Palestinian flag like a red rag for settlers
Negotiations between Israel and the Palestinians
about a follow-up autonomy treaty have broken down on the question-Hebron.
Israel refuses to evacuate the several hundreds of settlers who live in
the old Jewish district. “Here the Jews are always right.”
18 SEPT. “Piece
of shit, get lost. You dog, go away, go, go…” screams a jewish woman
at Beit Hadassah, a house where some tens of Israeli settlers live in the
old Jewish center of Hebron, to the Palestinian journalist Kawther Salam.
The journalist herself comes from this city on the still occupied West
bank of the Jordan, where Israeli and Palestinians are after each
other’s blood. For this outburst and its aftermath was not any reason.
To probe the feelings of the settlers on the day that
the Israeli minister of foreign affairs, Shimon Peres, and the Palestinian
leader Yasser Arafat in Taba should have broken the deadlock in the negotiations on autonomy for Hebron, I
and my Palestinian companion had a conversation with a settler at an
Israeli military post near Beit Hadassah. Before the man was able to explain why he doesn’t see
anything in the Israeli-Palestinian conversations in Taba, women came
screaming to the military post which is made of concrete blocks.

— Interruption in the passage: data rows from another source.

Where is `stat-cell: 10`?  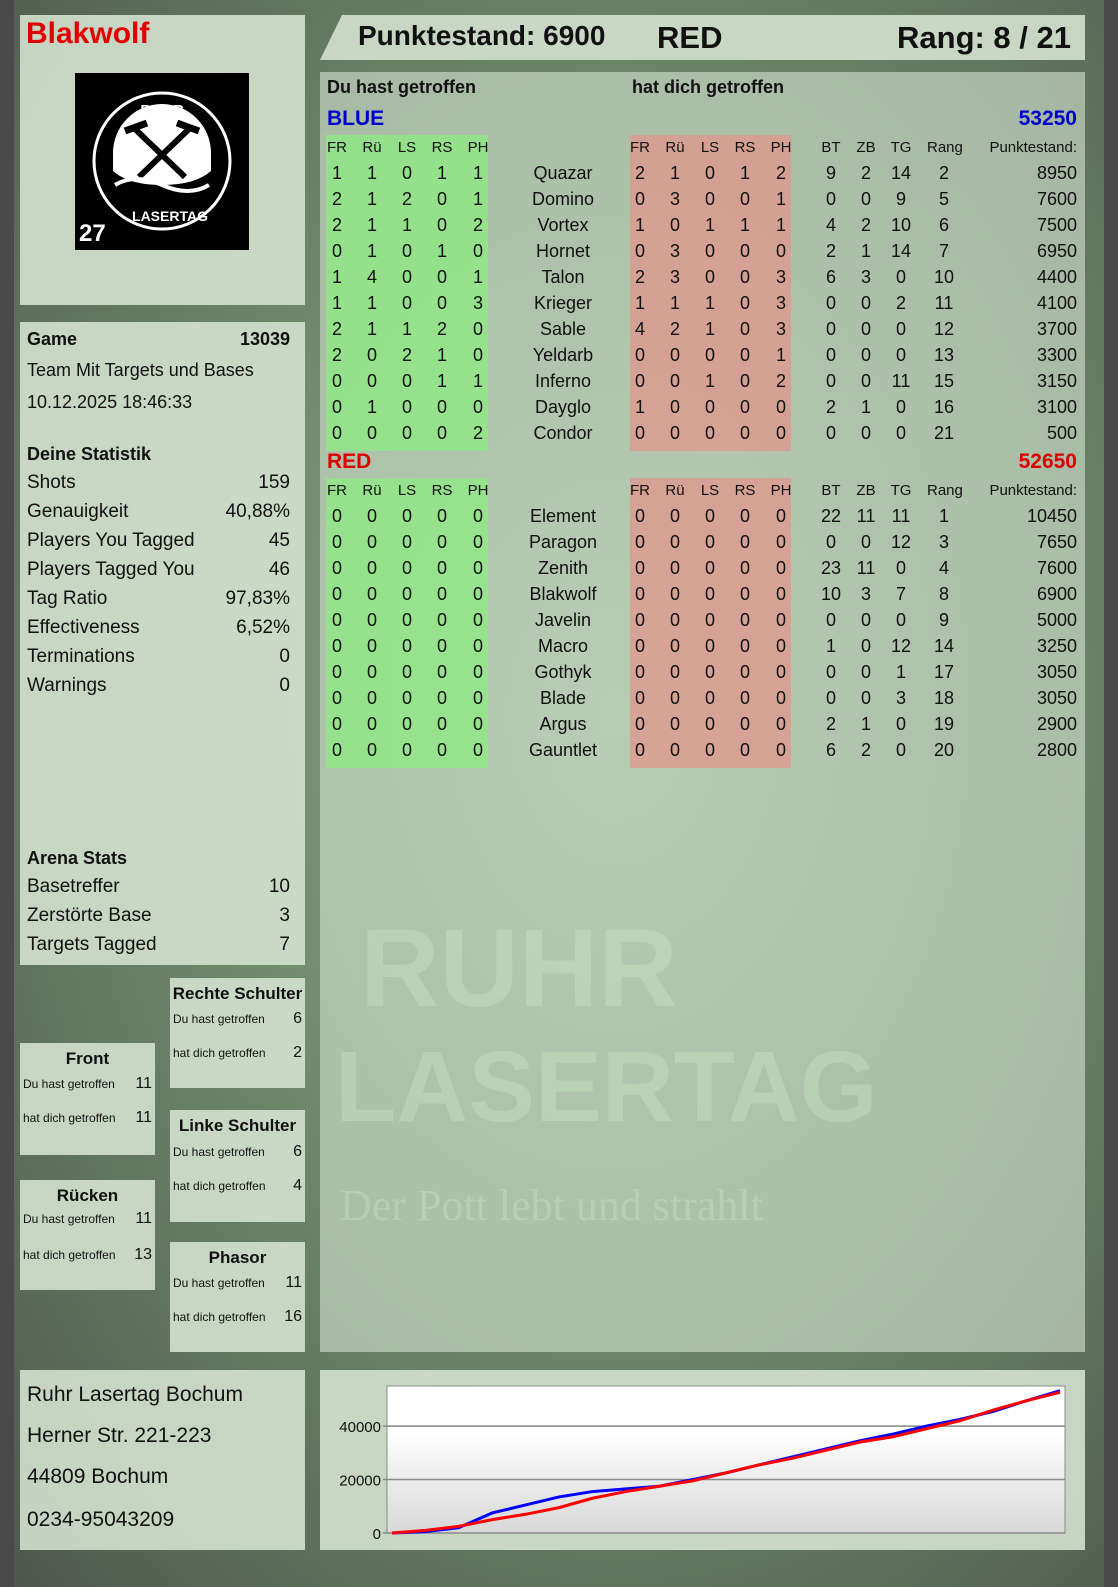 stat-cell: 10 is located at coordinates (831, 594).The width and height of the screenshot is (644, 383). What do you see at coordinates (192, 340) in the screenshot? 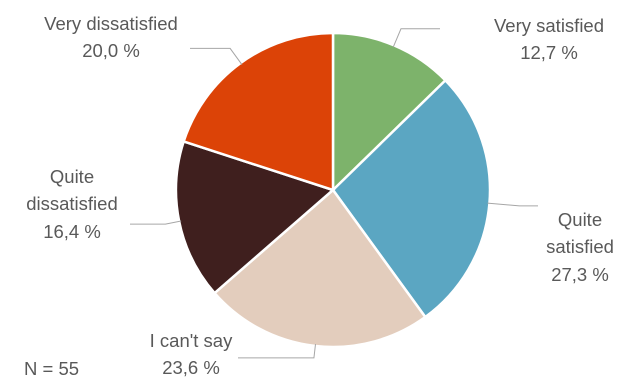
I see `category-label-i-cant-say: I can't say` at bounding box center [192, 340].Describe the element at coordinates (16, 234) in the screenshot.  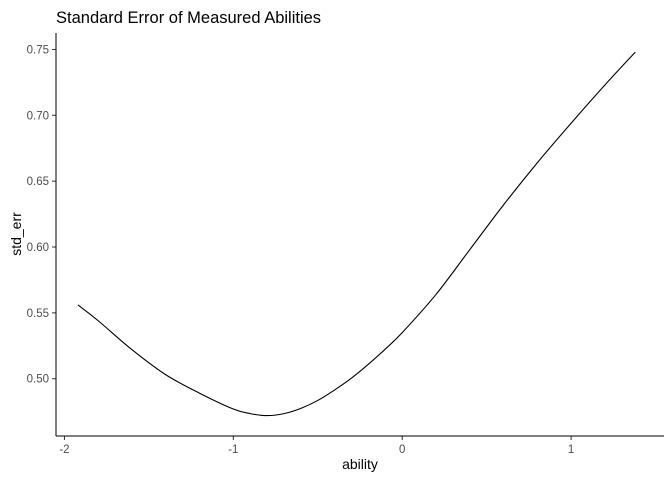
I see `y-axis-title: std_err` at that location.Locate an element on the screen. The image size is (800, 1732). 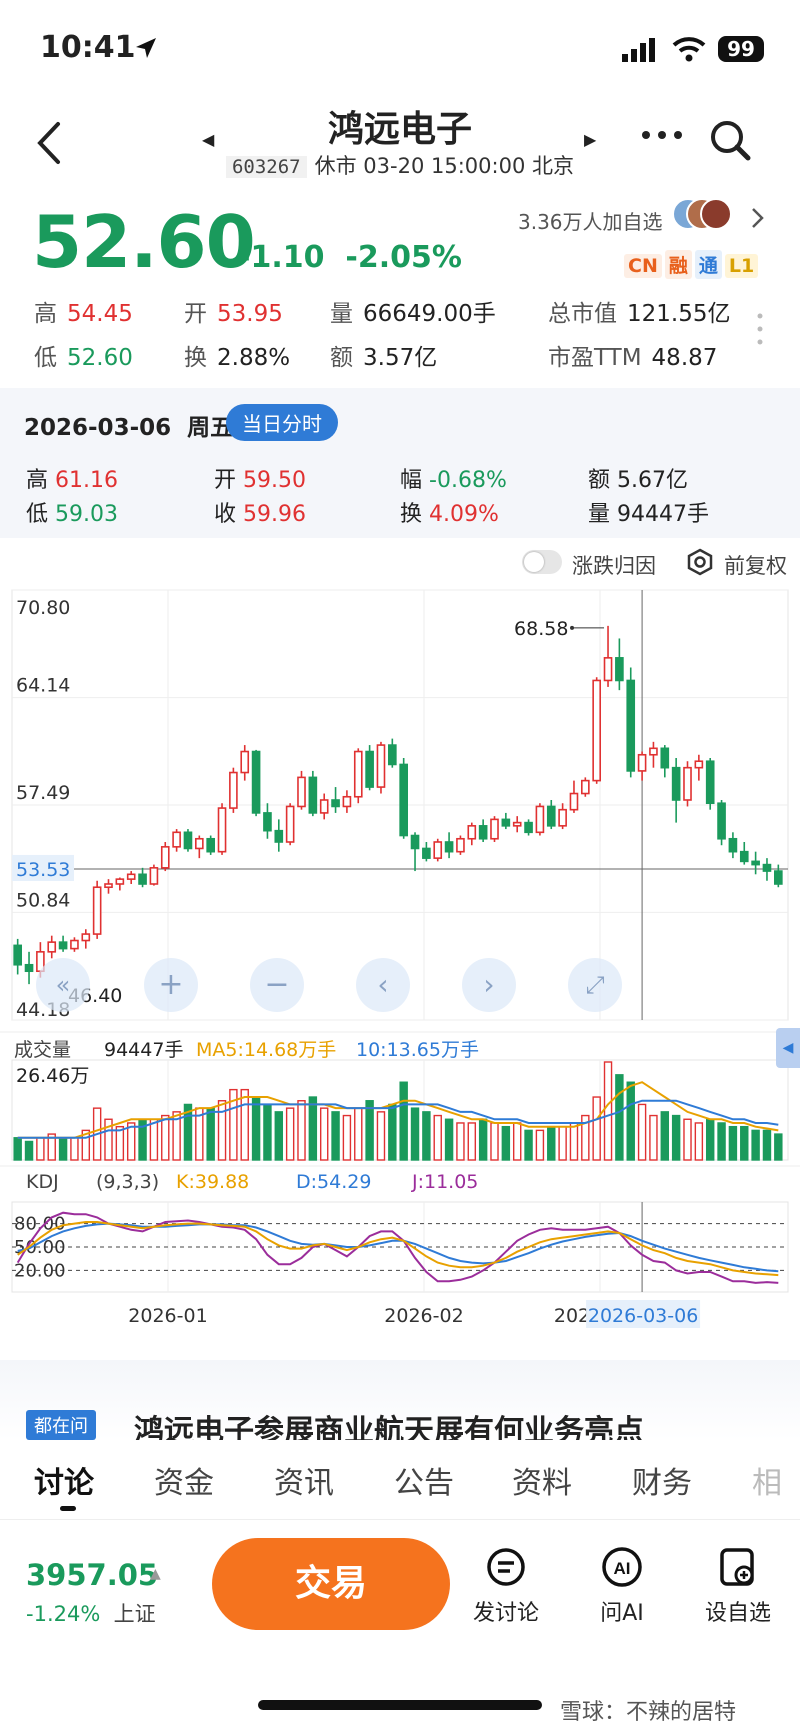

“Don’t speak with that journalist!” After that the anger directs
itself to the Palestinian woman. “Move on”, says a soldier at the
post. “This becomes a riot. You actually should not be here”. Later it
turned out that the area had been declared closed territory by the
military authorities. Diagonally opposite Beit Hadassah is the Kurtuba
school, an elementary school for Palestinian girls where last week
occurred rather serious incidents, when women from Beit Hadassah tried
there to pull down the Palestinian flag and intruded violently the school
building. Shortly after we entered the room of the manager of the school,
the substitute military governor of Hebron let us know by phone that we
had to get out immediately. If we did not obey this order, then we
would be arrested. Kawther Salam, it was said, intended to pull up the
Palestinian flag on the school again. The substitute governor was aiming
obviously at this Palestinian journalist, after she had complained by him
by phone about the insults she had to deal with at Beit Hadassah. She had
no Palestinian flag hidden in her small white bag.
On suggestion of
the Israeli occupation authorities the
Palestinian flag doesn’t blow anymore at the front side of the school,
but on the terrace behind the room of the manager, after a high wall, out
of the sight of the settlers. “Since 1 September 1994 we have the right
to put out the Palestinian flag on all schools at the West Bank”, says
Rajid Ja’abari, director of the Department of Education in Hebron. “At
220 schools in the city the Palestinian flag blows. Only here we have
trouble, because the military administration surrenders to the settlers.”